Keable also revisits the well-known story of the Cock Lane ghost, said to haunt a house near London’s Smithfield market in 1762. In truth, the haunting was a scam instigated by Richard Parsons, a toper badly short of funds, but reports of the ghost’s sinister scraping noises attracted the interest of Horace Walpole and the Duke of York. Eventually a local clergyman mustered a team to investigate. This included Samuel Johnson, who confirmed that the strange goings-on at Cock Lane had nothing to do with ‘agency of any higher cause’.
Johnson lumbers into view in another chapter, as a friend of George Psalmanazar, an energetic Frenchman who tried to pass himself off as the first native of Formosa to reach Europe. Convinced that Formosa was part of Japan, Psalmanazar ought to have been easy to expose. When asked to write a book about his homeland, he hit on the plan of ensuring it would ‘in most particulars clash with all the accounts other writers had given of it’. This succeeded, partly thanks to his flair for fabrication and partly because of his hosts’ ignorance. In the book’s second edition he made even more outré claims — for instance, that a Formosan man, if sick of his wife’s disobedience, might eat her heart in front of her relatives.

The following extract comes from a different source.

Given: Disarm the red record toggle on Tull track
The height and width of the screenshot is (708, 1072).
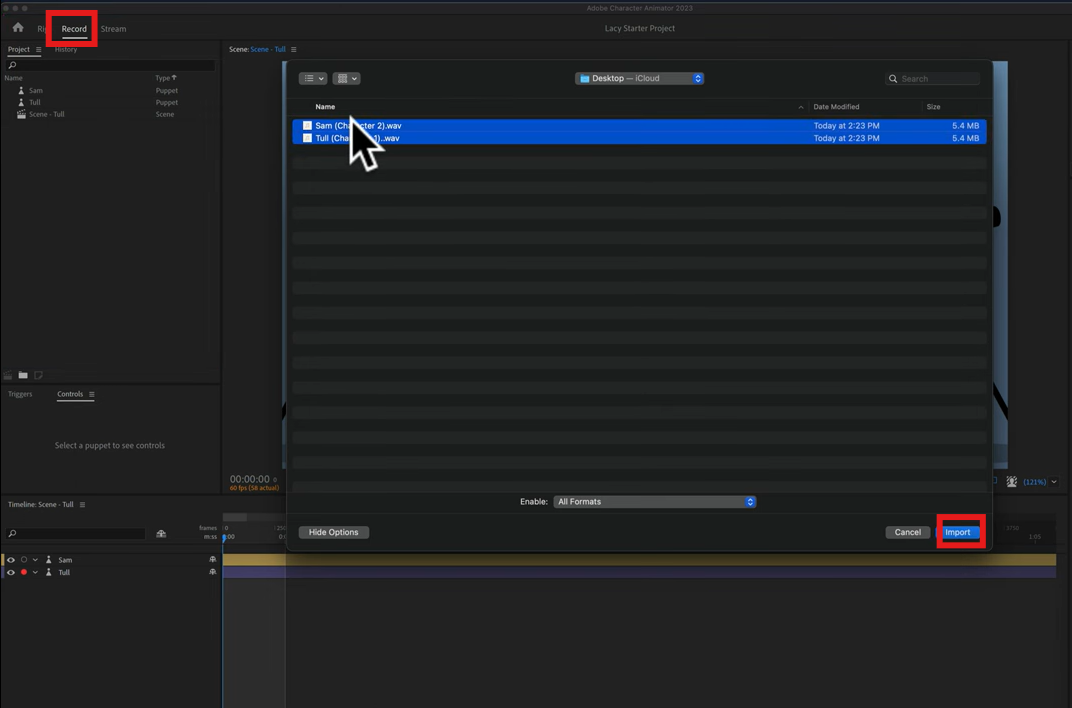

The other stories here feature Jonathan Swift at his most mischievous, a teenage Benjamin Franklin, the knife-wielding gypsy Mary Squires, and a wandering minstrel who rejected £100 for a one-off performance of unspecified ‘services’ at Windsor Castle. Narrating their escapades calls for fleet-footed verve, but Keable’s approach is workmanlike, never more so than when attempting a bit of showmanship: ‘Stand by not just to be educated but, more importantly, to be entertained’; ‘Welcome to a rollicking ride, accompanied by gasps and laughs’; ‘If you are expecting a neat tie-up at the end of this chapter, prepare to be disappointed.’ Still, he is scrupulous about weighing the evidence in each case he considers, and he leaves us with an unsettling observation: in the 18th century, at least, male hoaxers tended to be privileged and self-indulgent, whereas female ones were simply seeking to escape poverty.